Love your version of I Write The Songs. But it's early and I'm hung
in all the wrong ways. So spill. Finding that recreating a hundred
and twenty hours of Sodom wasn't all you thought it'd be cracked up
to be?"
"Nah, actually that was pretty -" Angel started, caught the Host's
look, and stopped, clearing his throat. "Um -"
"Yeah," the Host said, holding up a hand. "Spare me. I'm getting
enough already. Not that I'd normally complain - especially since
your kid's apparently got better dress sense than you do - but you're
not gonna give the details I wanna hear and it's just not fair if you
don't take pictures."
Angel took a sip of his drink, looking away.
"What I meant," the Host continued, "was what came after. You know
if you're worried about the soul you can always just check what
you're wearing."
"Is this going to be all about my clothes?" Angel asked. "'cause I
*could* go to work."
"Oh don't pout," the Host motioned for him to stay where he was.
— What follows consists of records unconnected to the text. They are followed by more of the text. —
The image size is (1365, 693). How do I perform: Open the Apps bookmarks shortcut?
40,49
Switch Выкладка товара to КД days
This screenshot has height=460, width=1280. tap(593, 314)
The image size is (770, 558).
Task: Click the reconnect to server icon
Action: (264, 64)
"You know what I meant. It's not like you need me to tell you the
soul's in place."
"Yeah," Angel said, leaning forward, "but you could tell me if it's
going anywhere."
The Host studied him for a moment. "Hard to say, Angelica. You're
hitting all sorts of crossroads this week, ain't ya? Couldn't take
up macrame?"
"Don't need any planters," Angel said. "Look…." he sighed.
"Something happened. Dunno what. But when - " the Host indicated
that Angel could move on, he knew what he was referring to. "I just
don't wanna screw up. 'til now it's been ok. Wes doesn't make me
lose it. But - but…. now I dunno."
"You lost control," the Host said. He finished his glass and poured
himself some more juice. "Kinda the point of those little bondage
scenes, isn't it sugar? 'course you being you just *had* to go for
the triple score. Grandkid on one side, Wesley on the other -"
"It wasn't about control," Angel said.
"Oh please," the Host said. "With your love of hair gel putting most
oil companies to shame you're going to tell me that you don't have a
problem letting things get out of hand?" The Host blinked suddenly,
staring at him. "Well - *that's* a huge no-go area for you isn't it,
Angelcakes? You know your grandkid's right - you should really
listen to those pronoun changes."
"I got *one* thing I need to control," Angel said, intensely. "'s
what everybody says. I have *got* it under control."
"Angel," the Host said reasonably, "I'm prescient and even *I* don't
have things under control. Like the whole Tony incident. This, my
not-so-young buck, is what we in the biz like to call 'life'. It
happens."
"Don't wanna hurt anybody," Angel muttered. Then, stronger, added. "I
*don't*."
"And I believe you," the Host said. "But good intentions and thirty
bucks gets you Liza's greatest hits on a two CD set. All you can do
is go forward."
Angel sighed. "Great."
The Host shrugged. "Hey - at least you're having some fun while it
lasts. And you're not as cranky as you used to be. Which reminds me
- I've got to put another credit on Wesley's bar tab."